The number of women in domestic jobs has decreased dramatically since Pearl Harbor. In San Francisco, which had a surplus of housekeepers nearly a year ago, is now struggling with a demand of 10-to-1 for servant jobs. In Cleveland, the women who once hired housekeepers now have to attend courses to learn the job themselves. Famous actor Alan Hale was forced to close down his ranch in Colorado because of the lack of servants available to keep it in order.

“Applicants for sleep-in jobs have simply vanished,” said an official of the United States Employment Service, referring to domestic jobs. “It is humanly impossible to keep up a pretense at filling requests.”

Families with enough resources to offer their maids desirable living areas and sensible work duties have found less of a problem, for those maids chose to keep their original jobs. But many people who hired extra help for low pay during the years of high unemployment are seeing their household employees vanish. They are deserting housework in favor of factory work, where they can aid American soldiers fighting overseas—and earn more money.

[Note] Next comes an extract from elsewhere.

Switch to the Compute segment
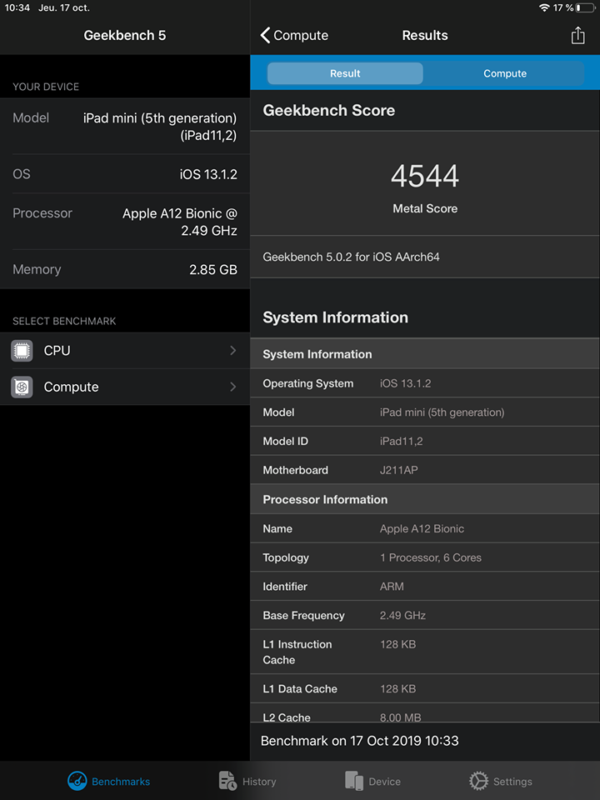The width and height of the screenshot is (600, 800). [x=505, y=73]
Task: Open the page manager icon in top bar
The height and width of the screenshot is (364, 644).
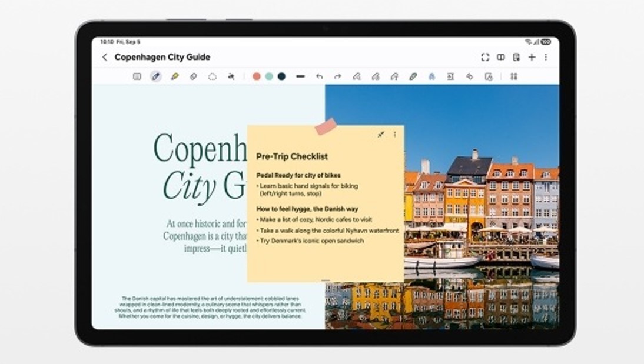Action: 516,57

Before U.S. involvement in the Second World War, men dominated the workforce, and employers would not hire women for industrial work or other traditionally male jobs. leaving a small amount of jobs for women. These maids had few options outside of domestic jobs, so they took any employment opportunity that paid the bills. However, since Japan bombed Pearl Harbor almost one year ago, men have been swarming into the armed forces. With the sudden decrease in men available to remain in the U.S. to work, it opened up a whole new world for those women wanting to escape their domestic jobs. With better salaries and more hours available, working in the factories seems to be a more desirable option.

A grocer’s wife from San Augustine, Texas, in the kitchen with her maid. Photo by John Vachon, from Library of Congress.

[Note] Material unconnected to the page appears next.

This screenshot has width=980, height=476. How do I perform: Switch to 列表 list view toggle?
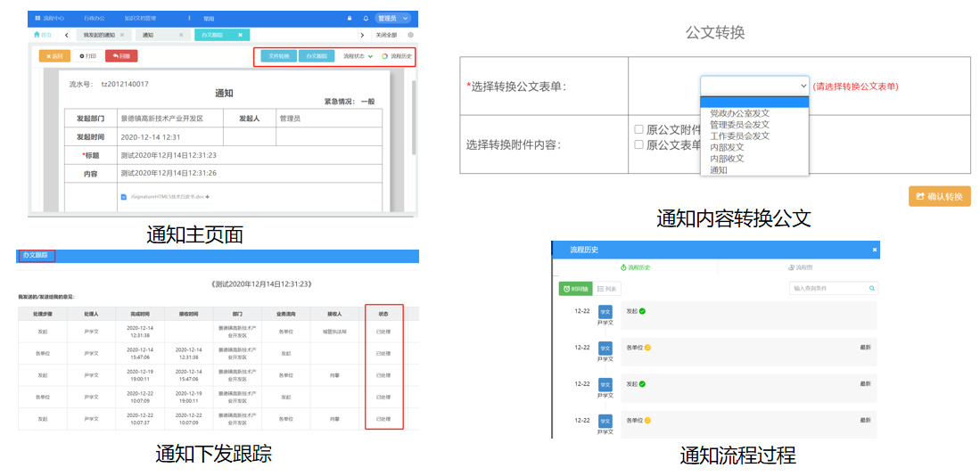607,289
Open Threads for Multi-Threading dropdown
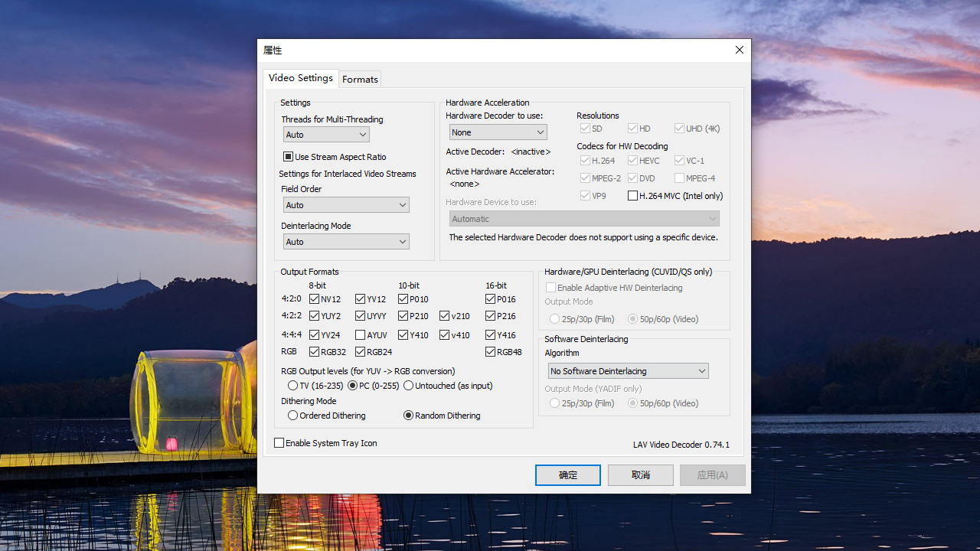This screenshot has height=551, width=980. 326,135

Women who are choosing to remain in domestic jobs have started demanding an increase in salary. One female cook in San Francisco now receives $250 a month. Babysitters have started asking for a raise from 35 cents an hour to 50 cents. Servants in Atlanta, Nashville, and Winston-Salem have also started taking five days off a month and refusing to participate in the typical tasks of a housekeeper—working with children, doing laundry, cooking dinner.

The increase in demand for women willing to work domestic jobs means that they now have more power to dictate the terms of their employment. Yet it is still uncertain what the position of women in the workforce will be once the war is over. It seems likely that women will return to domestic work once the men have come home and wartime plants have shut down. However, the return of U.S. soldiers does not necessarily mean the attitude of the working women will fade. This can be the start of a new movement—one where women veer away from the traditional roles of housekeeper and towards more male-dominated roles in the workforce.

 

Sources:

LURE OF WAR WORK BECKONS SERVANTS. (1942, July 4). New York Times, p. 12.

Stone, I. (1942). WAR AND SERVANT PROBLEM. The Philadelphia Inquirer, p. 10.

The Vanishing Servant. (1942, September 21). TIME, 40(12), 22.